Fra acque buie eccola lì, all’improvviso, che spunta la speranza. Ha la forma di coralli “duri a morire”: organismi che vivono e crescono anche in acque poco trasparenti, con scarso ossigeno, lontane da quanto ci si potrebbe aspettare. Fra soli quindici o vent’anni, come indicano purtroppo decine di studi scientifici, potremmo assistere alla scomparsa di larga parte delle barriere coralline del mondo, devastate dallo sbiancamento e dall’acidificazione legati al riscaldamento globale.
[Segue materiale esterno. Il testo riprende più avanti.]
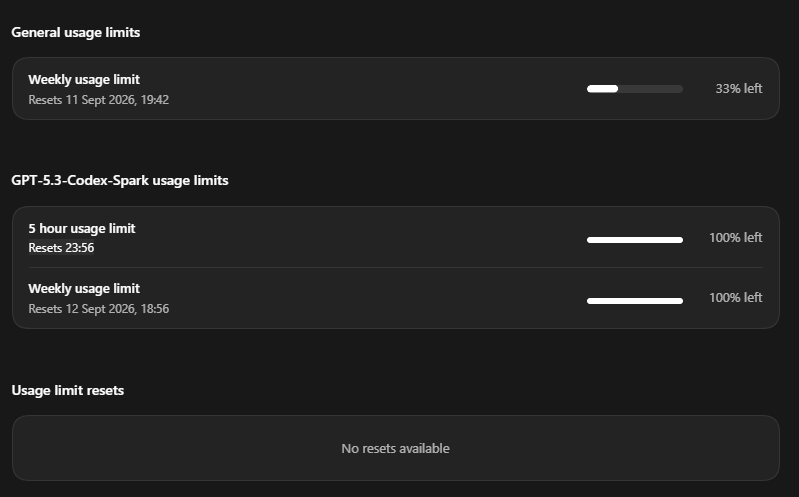Click the No resets available message
This screenshot has width=799, height=497.
395,449
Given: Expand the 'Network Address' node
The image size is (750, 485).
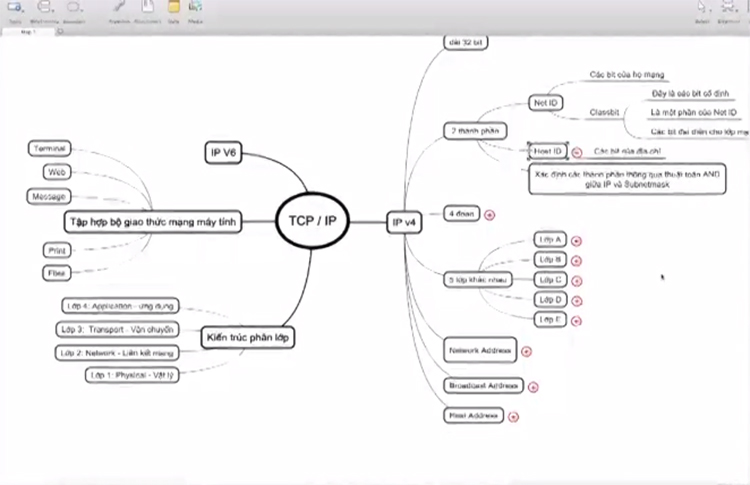Looking at the screenshot, I should [526, 350].
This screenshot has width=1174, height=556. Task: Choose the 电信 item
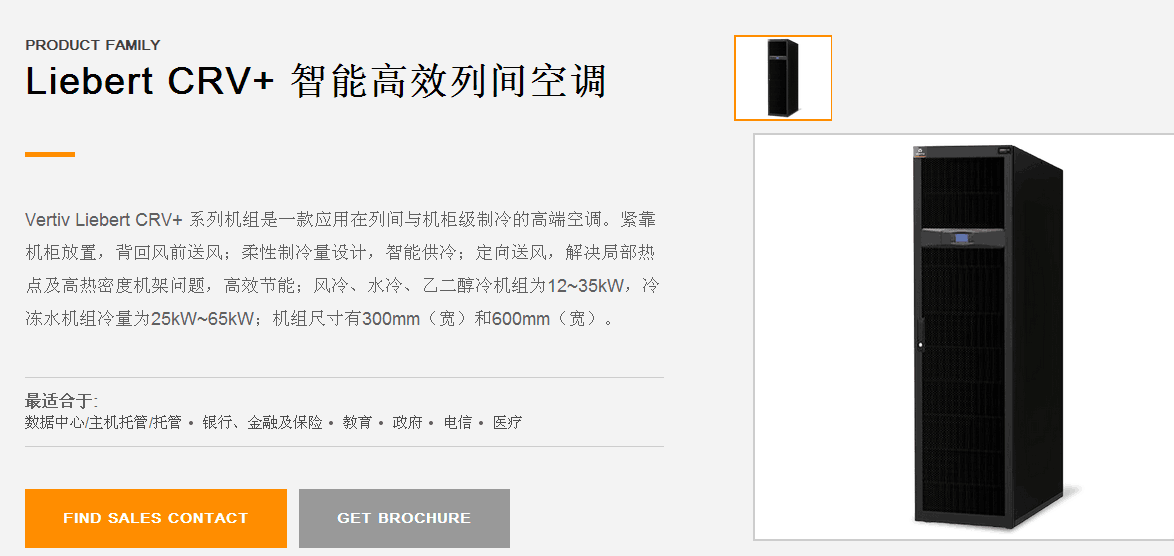[457, 423]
In soli 3-4 anni un terzo della Grande Barriera Corallina è già andato perduto. La tendenza, con la crisi climatica in corso, sarà dunque quella di assistere al rapido deterioramento di migliaia di ecosistemi marini nel mondo.

Una speranza di invertire la rotta arriva però proprio da certi tipi di coralli particolarmente resistenti che potrebbero essere utili per salvare le barriere coralline. Ne è convinta una giovane biologa marina inglese, Emma Camp, 32 anni, fra i premiati nel 2019 come Rolex Awards Associate Laureates per le sue idee e progetti in difesa della Terra. Emma studia e si dedica proprio a questa sorta di “luogo della resilienza dei coralli”, ovvero zone dove questi organismi riescono a crescere anche in condizioni estremamente sfavorevoli, come per esempio oceani sempre più acidi, acque con basso contenuto di ossigeno e in parte prive di luce.

Condizioni molto simili a quelle di tutti i mari in futuro, dato che i due fenomeni – aumento delle temperature medie e acidificazione – stanno diventando un serissimo problema per gli ecosistemi marini globali, con migliaia di specie già a rischio di sopravvivenza.

Per Camp è fondamentale studiare dunque le caratteristiche di questi coralli resistenti che potrebbero essere la chiave per “ripopolare le barriere coralline” danneggiate e vittime dello sbiancamento. “Al momento stiamo scoprendo i luoghi dove stanno sopravvivendo questi particolari coralli – spiega la biologa sostenuta da Rolex – e dobbiamo capire come e perché sono lì, in punti dove non dovrebbero essere. La nostra idea è quella di utilizzare le loro abilità per aiutare a salvare le barriere coralline a livello globale”.

Le prime ricerche della biologa su questo tipo di organismi risalgono a quattro anni fa quando una squadra di scienziati e subacquei in Nuova Caledonia ha documentato 20 specie di coralli in condizioni precedentemente considerate, da altri studi, quasi impossibili per la crescita di coralli. Lo scorso anno la biologa ha poi pubblicato un primo studio che compara gli habitat corallini scoperti con quelli della Grande barriera corallina australiana.

La sua idea è ora quella di identificare, lungo gli oltre 2000 chilometri della Grande Barriera australiana, zone con caratteristiche simili dove i coralli crescono anche in assenza di acque trasparenti o con temperature stabili: questo aiuterebbe, studiando il comportamento e la genetica di questi organismi ultra resistenti, ad aprire la strada della conoscenza per comprendere i meccanismi della resilienza dei coralli. E magari, sogna Camp, trapiantare questi coralli ultra resistenti per aiutare la Barriera a ripopolarsi.

“Dobbiamo pensare fuori dagli schemi. Dobbiamo tornare alla natura e vedere come è sopravvissuta per così tanto tempo e usare quella conoscenza, unita a innovazione e tecnologia, per cercare di conservare ciò che abbiamo” ha spiegato la biologa.

Ora, in zone come Low Isles e l’isola Howick, Camp e un team di locali citizen science stanno già provando a trapiantare alcuni coralli “duri” per monitorare il modo con cui riescono a sopravvivere o espandersi. Ci vorrà tempo per capire se la sua teoria potrà presto diventare realtà, ma nel frattempo Emma continua ad avere le idee chiarissime: “Non voglio far parte della generazione che dirà ‘abbiamo perso le barriere coralline’. I coralli non sono solo strani e belli, ma supportano anche centinaia di milioni di vite umane. Io continuerò a battermi per loro”.